== WORK ORDER ==
Reproduce the listing below exactly, beginning with its first line and ending with the line that holds "718x534 pixels."; pictures are not part of the copy.

(RECORDS SUPPLIED Opens)

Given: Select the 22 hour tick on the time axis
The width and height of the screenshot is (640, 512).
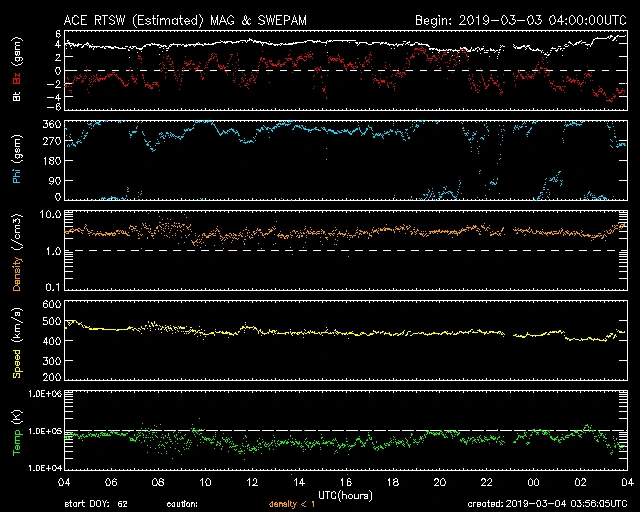Looking at the screenshot, I should 486,481.
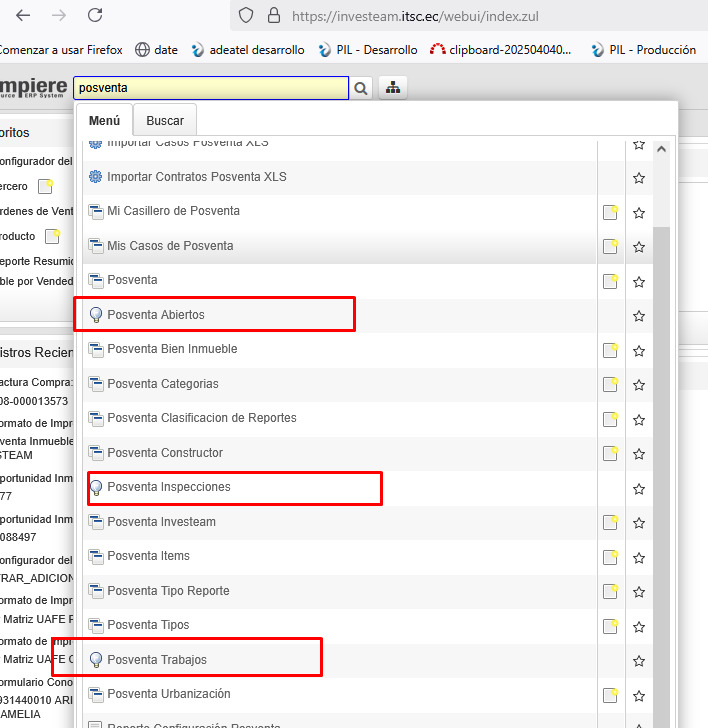
Task: Click the search field containing posventa
Action: (210, 88)
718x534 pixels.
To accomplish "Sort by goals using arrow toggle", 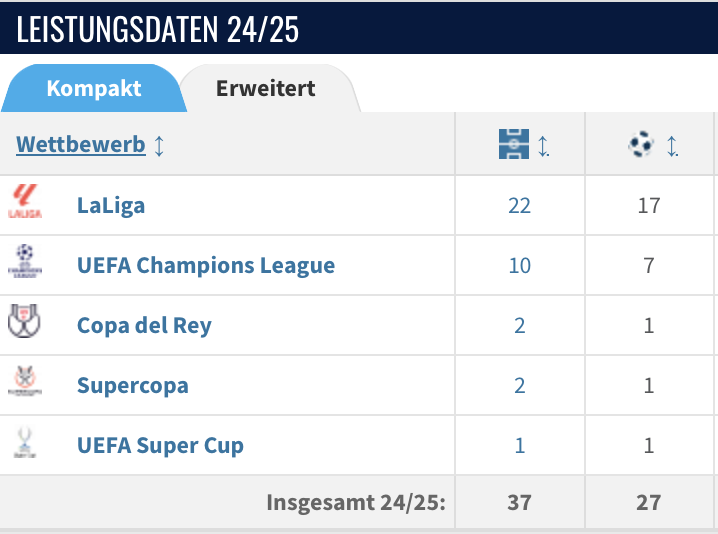I will coord(673,146).
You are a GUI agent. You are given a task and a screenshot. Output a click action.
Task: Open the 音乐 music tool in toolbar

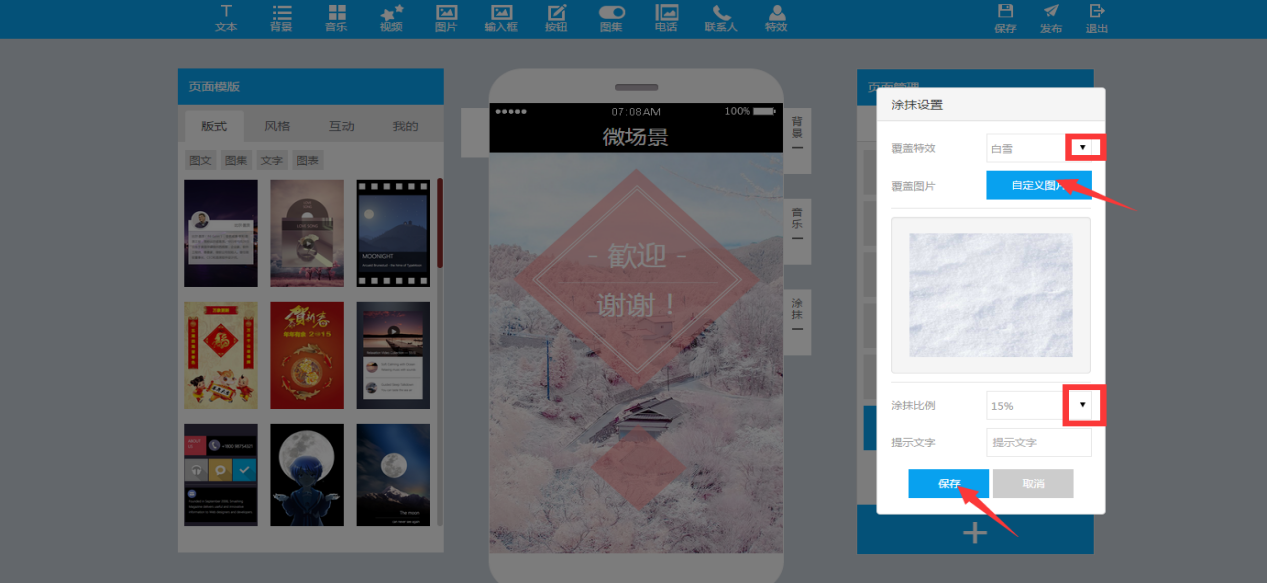pos(336,17)
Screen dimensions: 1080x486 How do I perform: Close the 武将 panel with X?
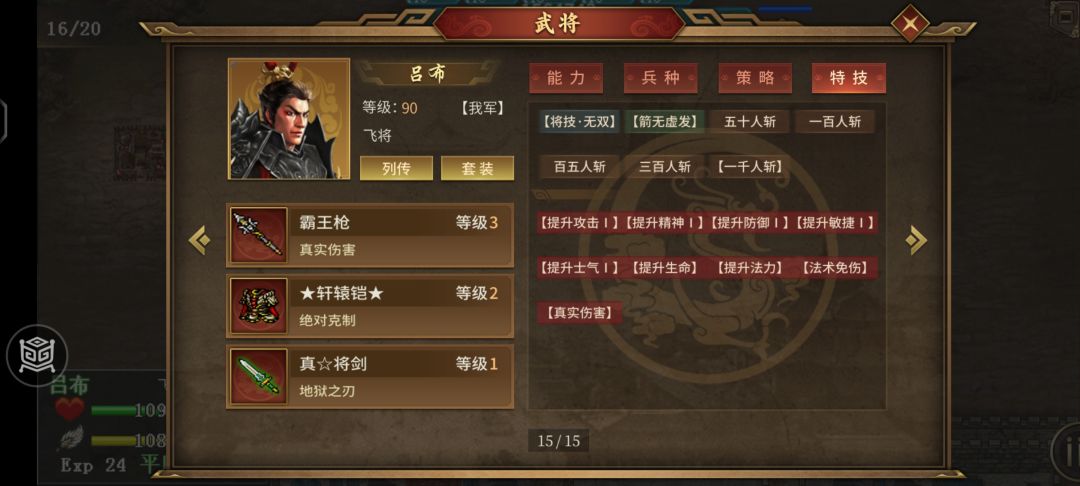(911, 24)
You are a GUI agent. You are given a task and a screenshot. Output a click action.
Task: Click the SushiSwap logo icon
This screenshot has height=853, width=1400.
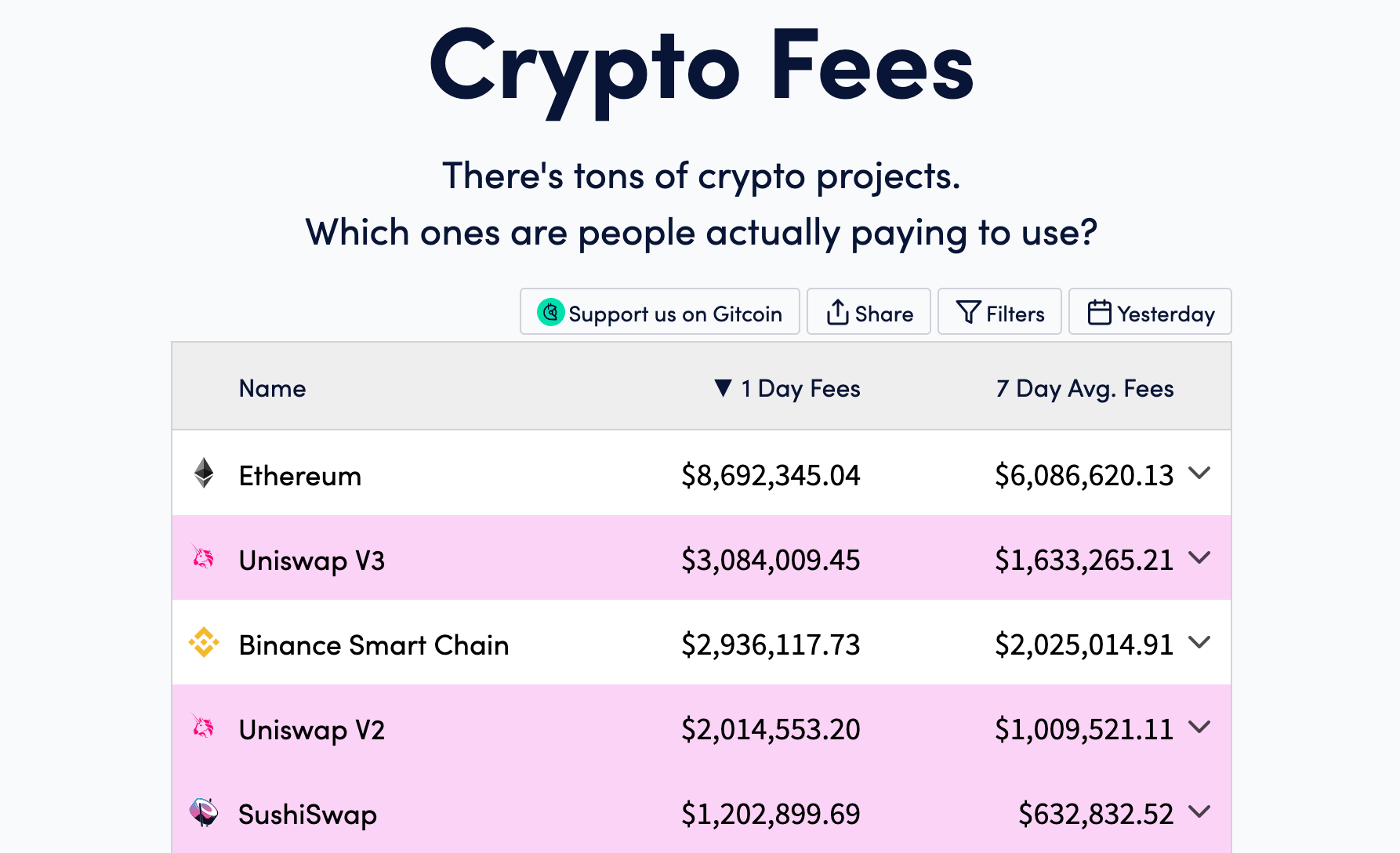(204, 812)
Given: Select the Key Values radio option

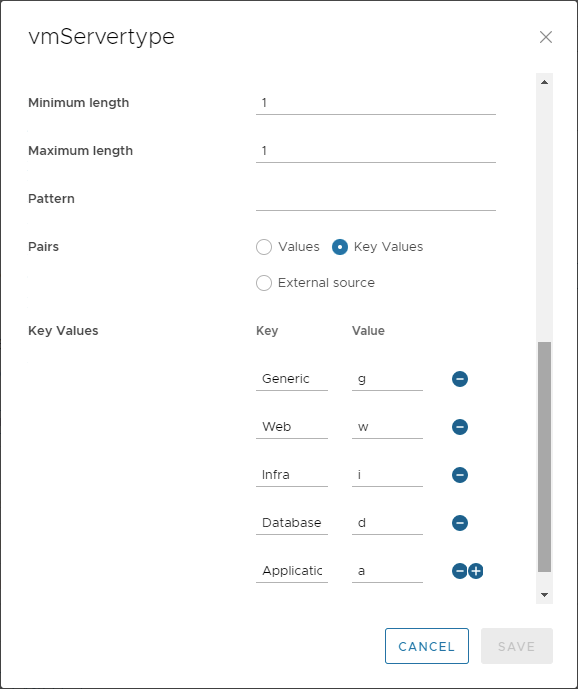Looking at the screenshot, I should pyautogui.click(x=340, y=247).

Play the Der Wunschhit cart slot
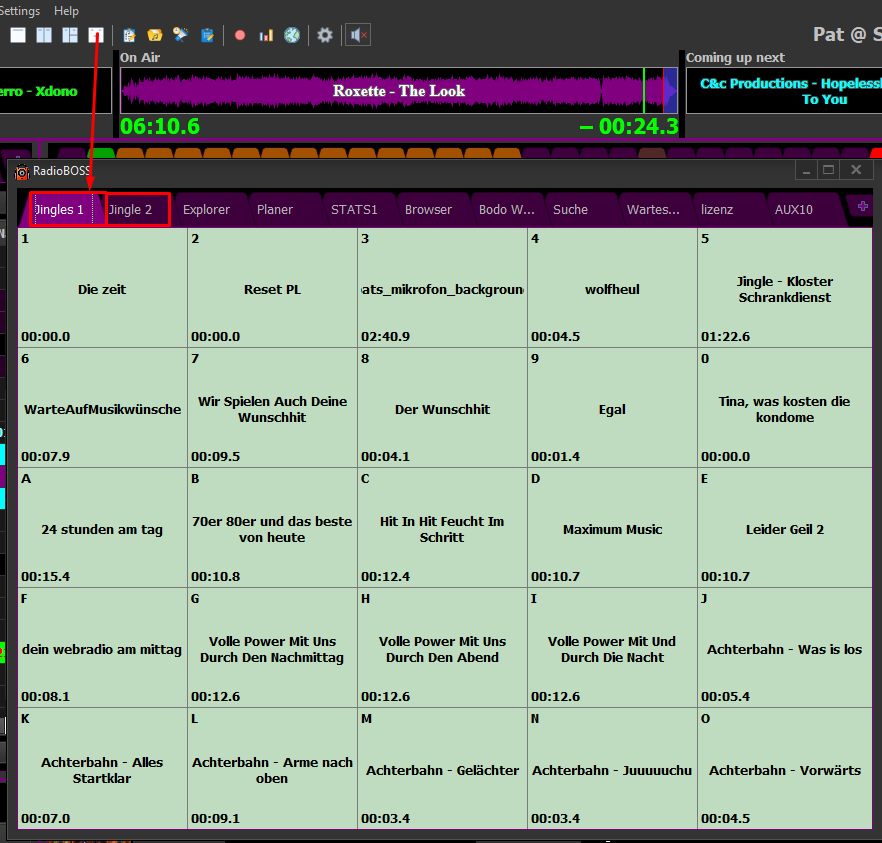(442, 408)
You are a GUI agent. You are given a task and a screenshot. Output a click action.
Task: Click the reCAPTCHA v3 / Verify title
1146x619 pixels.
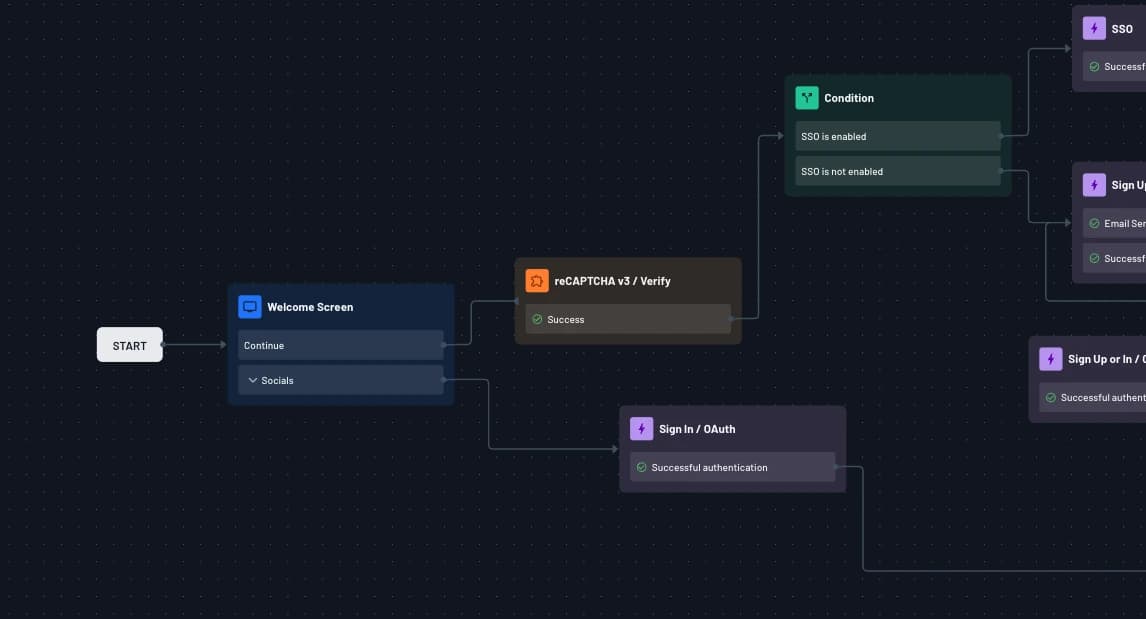click(612, 281)
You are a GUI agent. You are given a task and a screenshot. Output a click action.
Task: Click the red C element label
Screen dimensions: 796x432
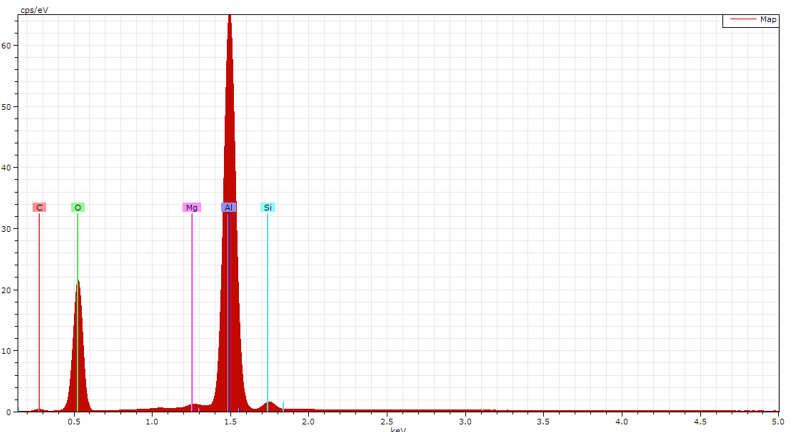coord(39,208)
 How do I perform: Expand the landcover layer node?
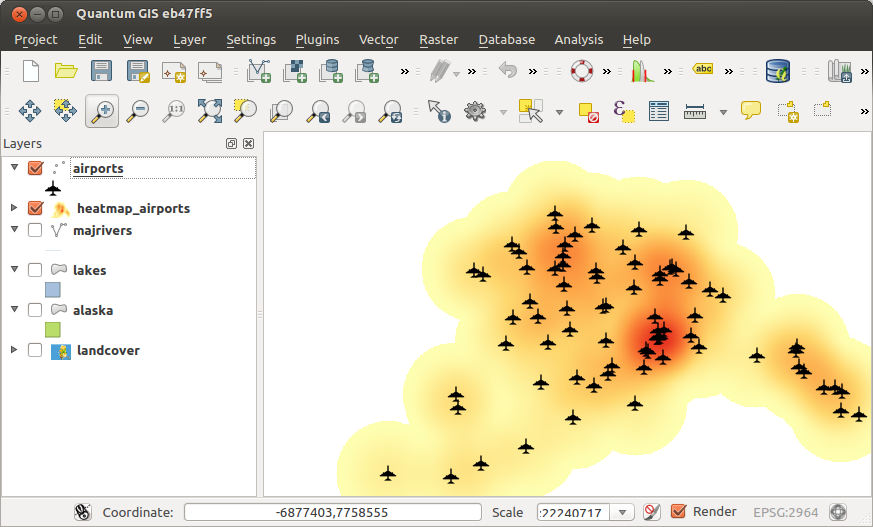(x=14, y=350)
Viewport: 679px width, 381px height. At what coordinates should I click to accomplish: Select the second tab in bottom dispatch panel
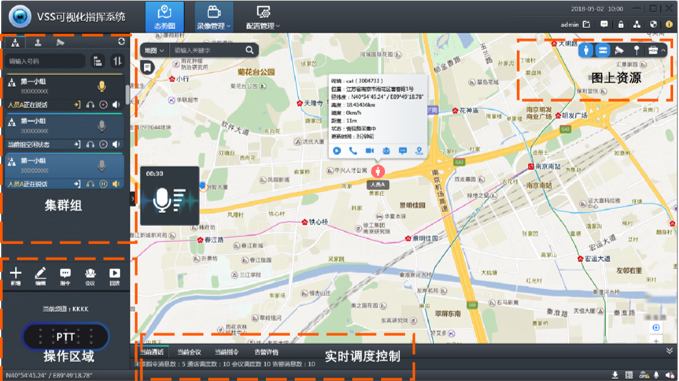[x=189, y=352]
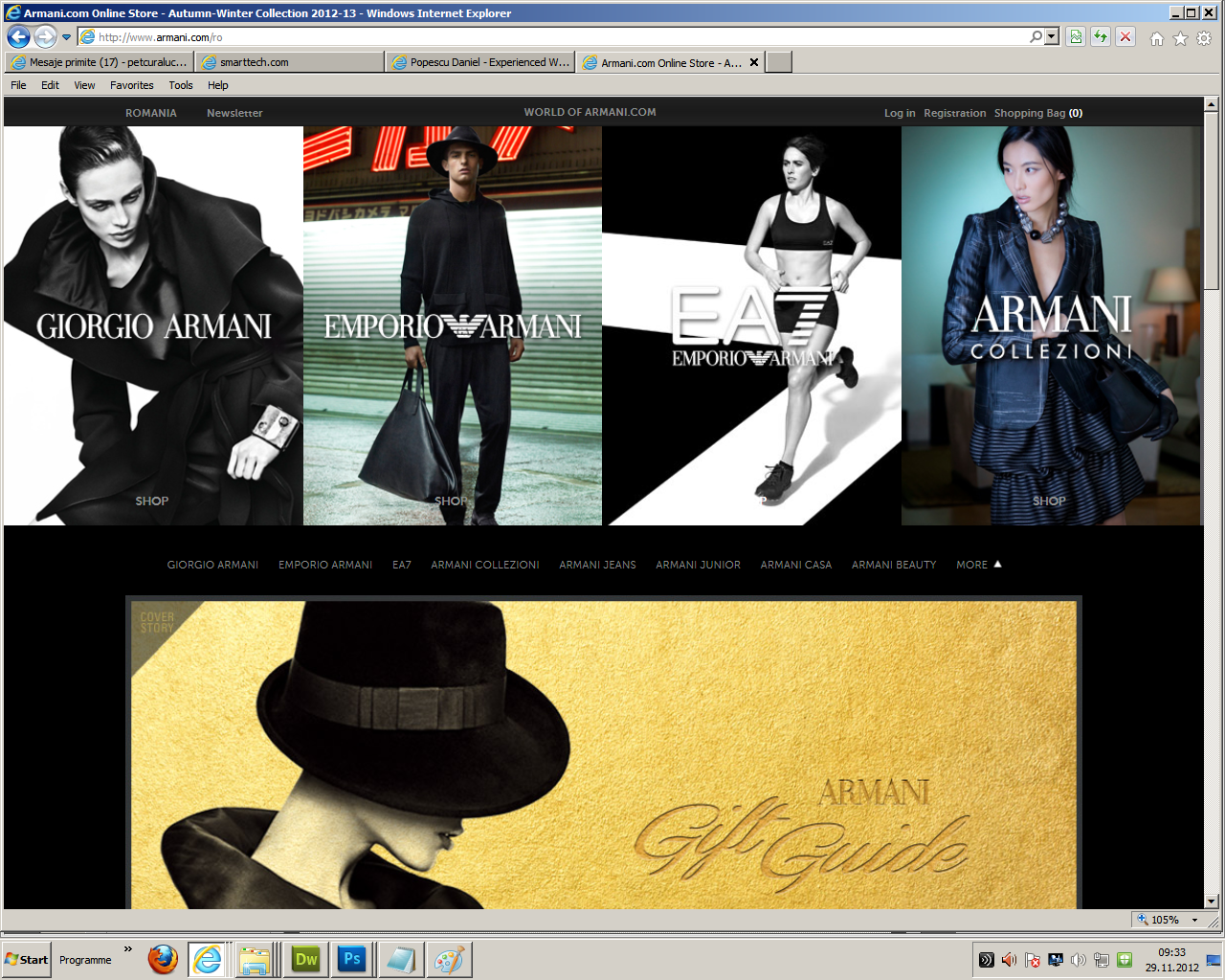The image size is (1225, 980).
Task: Open the zoom level dropdown at 105%
Action: pos(1194,920)
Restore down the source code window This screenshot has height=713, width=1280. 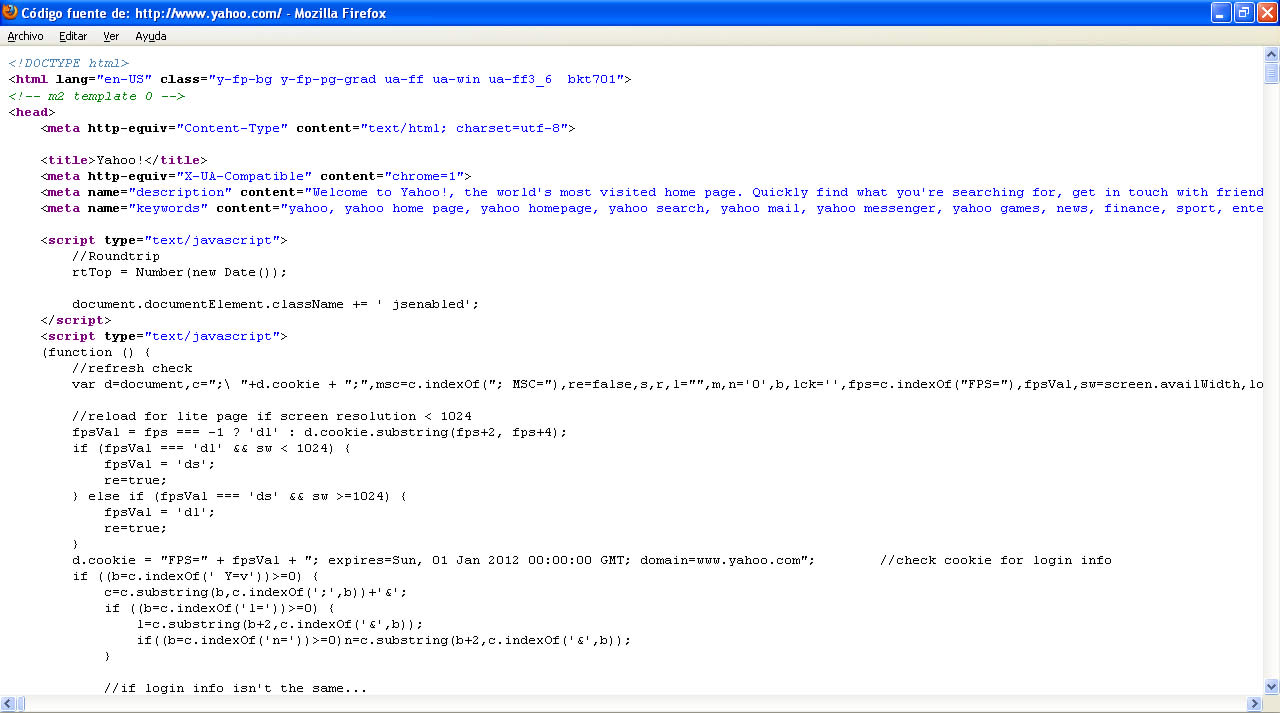click(1244, 13)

(RECORDS SUPPLIED Closes)

== COMPLETED TASK ==
Given: Select the 22 hour tick on the time axis
The width and height of the screenshot is (640, 512).
Looking at the screenshot, I should 486,481.
Task: Click the search field containing posventa
Action: (210, 88)
718x534 pixels.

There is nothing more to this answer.